* Exercise description
Edit the records from the start through the line that contains "Looking at the screenshot, I should point(227,40).", replacing "back arrow icon" with "return arrow icon" and leaving everything else unchanged.

* Input material
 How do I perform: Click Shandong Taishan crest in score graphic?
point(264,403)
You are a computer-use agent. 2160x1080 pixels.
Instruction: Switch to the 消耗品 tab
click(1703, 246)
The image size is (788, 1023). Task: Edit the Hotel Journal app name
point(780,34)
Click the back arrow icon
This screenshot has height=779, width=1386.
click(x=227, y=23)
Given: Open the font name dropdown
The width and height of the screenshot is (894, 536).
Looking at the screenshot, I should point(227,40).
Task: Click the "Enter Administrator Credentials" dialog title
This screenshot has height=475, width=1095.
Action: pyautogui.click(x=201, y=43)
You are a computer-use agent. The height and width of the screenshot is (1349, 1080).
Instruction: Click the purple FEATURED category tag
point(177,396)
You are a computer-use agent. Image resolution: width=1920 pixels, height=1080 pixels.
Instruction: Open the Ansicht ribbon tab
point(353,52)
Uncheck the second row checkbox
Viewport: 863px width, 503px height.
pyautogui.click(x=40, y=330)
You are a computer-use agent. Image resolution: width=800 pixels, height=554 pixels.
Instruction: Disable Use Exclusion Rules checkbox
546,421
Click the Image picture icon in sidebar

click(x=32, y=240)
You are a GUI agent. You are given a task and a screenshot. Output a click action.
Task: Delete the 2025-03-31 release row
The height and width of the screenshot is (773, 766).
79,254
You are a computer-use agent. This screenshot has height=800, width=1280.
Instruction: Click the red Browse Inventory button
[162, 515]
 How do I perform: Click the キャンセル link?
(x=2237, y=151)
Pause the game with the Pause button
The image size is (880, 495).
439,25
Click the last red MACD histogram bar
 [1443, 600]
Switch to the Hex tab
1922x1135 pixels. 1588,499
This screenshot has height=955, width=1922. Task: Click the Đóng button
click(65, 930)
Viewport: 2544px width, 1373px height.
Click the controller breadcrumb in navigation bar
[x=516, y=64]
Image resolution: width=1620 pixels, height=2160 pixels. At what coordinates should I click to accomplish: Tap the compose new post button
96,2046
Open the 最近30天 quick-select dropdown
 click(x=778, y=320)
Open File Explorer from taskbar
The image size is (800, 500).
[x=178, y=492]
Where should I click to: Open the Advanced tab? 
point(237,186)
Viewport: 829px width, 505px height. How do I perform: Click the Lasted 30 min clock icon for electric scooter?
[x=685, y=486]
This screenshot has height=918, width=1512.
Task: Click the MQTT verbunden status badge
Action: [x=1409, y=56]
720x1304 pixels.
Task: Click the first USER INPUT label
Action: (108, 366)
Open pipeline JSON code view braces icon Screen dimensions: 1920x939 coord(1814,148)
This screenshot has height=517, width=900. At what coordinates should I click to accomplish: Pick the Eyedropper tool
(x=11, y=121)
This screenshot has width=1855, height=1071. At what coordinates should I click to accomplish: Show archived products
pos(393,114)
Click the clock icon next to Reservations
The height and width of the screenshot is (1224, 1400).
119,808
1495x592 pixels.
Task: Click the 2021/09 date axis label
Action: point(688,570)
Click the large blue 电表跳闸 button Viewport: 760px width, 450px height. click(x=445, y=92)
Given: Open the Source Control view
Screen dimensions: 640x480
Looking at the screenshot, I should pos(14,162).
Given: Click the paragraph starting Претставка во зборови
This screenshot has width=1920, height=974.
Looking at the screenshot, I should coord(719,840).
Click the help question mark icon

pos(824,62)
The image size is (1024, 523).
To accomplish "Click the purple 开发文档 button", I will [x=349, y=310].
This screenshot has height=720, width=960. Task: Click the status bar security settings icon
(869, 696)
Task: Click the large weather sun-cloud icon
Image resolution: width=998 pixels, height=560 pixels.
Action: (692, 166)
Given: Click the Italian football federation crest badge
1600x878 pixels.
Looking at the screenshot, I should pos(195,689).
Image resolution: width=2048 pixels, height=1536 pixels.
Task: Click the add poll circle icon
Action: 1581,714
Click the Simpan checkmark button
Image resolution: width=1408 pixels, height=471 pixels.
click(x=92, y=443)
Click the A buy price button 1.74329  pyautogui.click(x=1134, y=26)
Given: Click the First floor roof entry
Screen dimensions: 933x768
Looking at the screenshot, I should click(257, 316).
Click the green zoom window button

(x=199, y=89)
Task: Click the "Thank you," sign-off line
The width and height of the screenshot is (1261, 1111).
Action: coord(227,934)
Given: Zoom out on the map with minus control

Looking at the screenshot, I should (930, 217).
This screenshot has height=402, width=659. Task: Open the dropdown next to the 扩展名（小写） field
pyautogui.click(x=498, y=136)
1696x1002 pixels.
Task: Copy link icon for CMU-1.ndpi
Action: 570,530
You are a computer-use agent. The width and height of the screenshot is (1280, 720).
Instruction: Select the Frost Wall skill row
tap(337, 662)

* Written answer
 How do I perform: Click Shandong Taishan crest in score graphic?
point(264,403)
You are a computer-use agent. 2160x1080 pixels.
Instruction: Switch to the 消耗品 tab
click(1703, 246)
The image size is (788, 1023). Task: Edit the Hotel Journal app name
point(780,34)
Click the return arrow icon
This screenshot has height=779, width=1386.
click(x=227, y=23)
Given: Open the font name dropdown
The width and height of the screenshot is (894, 536).
Looking at the screenshot, I should point(227,40).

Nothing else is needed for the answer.